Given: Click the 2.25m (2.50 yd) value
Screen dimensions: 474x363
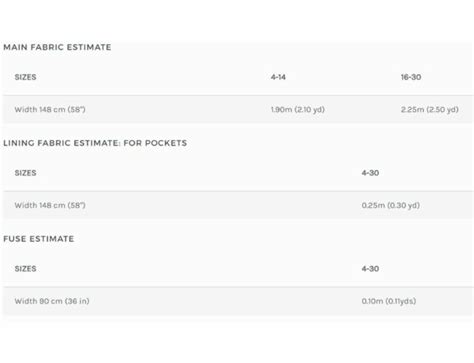Looking at the screenshot, I should pyautogui.click(x=429, y=109).
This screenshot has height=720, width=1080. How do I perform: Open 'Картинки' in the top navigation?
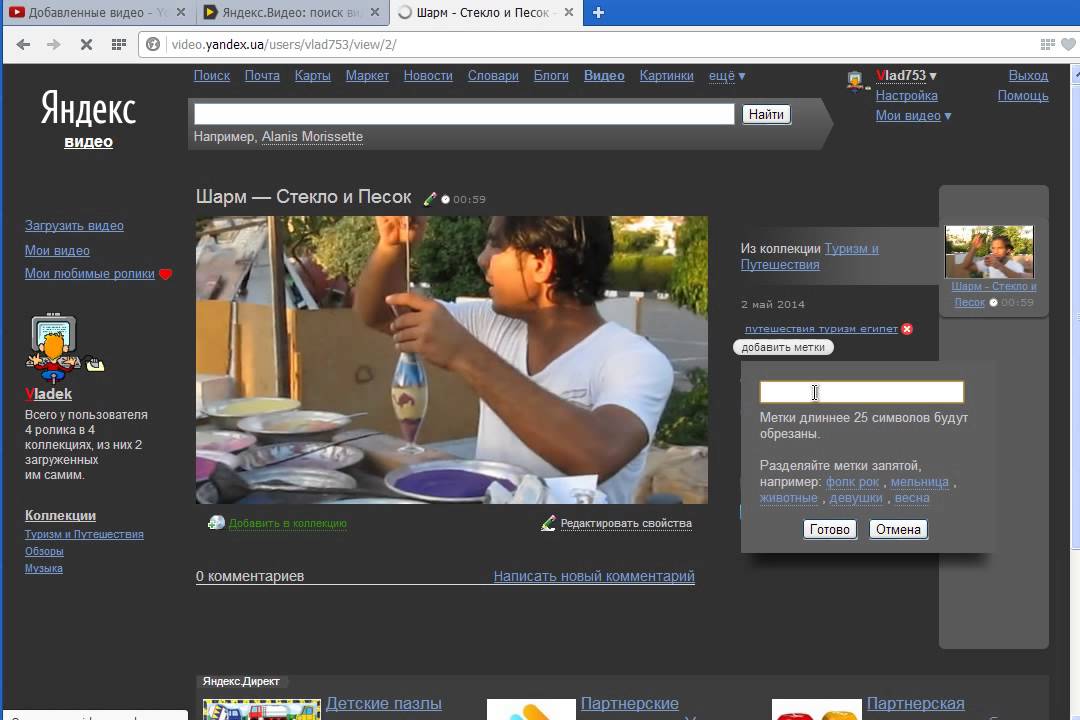tap(666, 76)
----
**Prompt**
Retype the data exactly; images stay out.

**Answer area**
Given: Click the 2.25m (2.50 yd) value
Screen dimensions: 474x363
Looking at the screenshot, I should pyautogui.click(x=429, y=109).
This screenshot has height=720, width=1080. How do I perform: Open 'Картинки' in the top navigation?
tap(666, 76)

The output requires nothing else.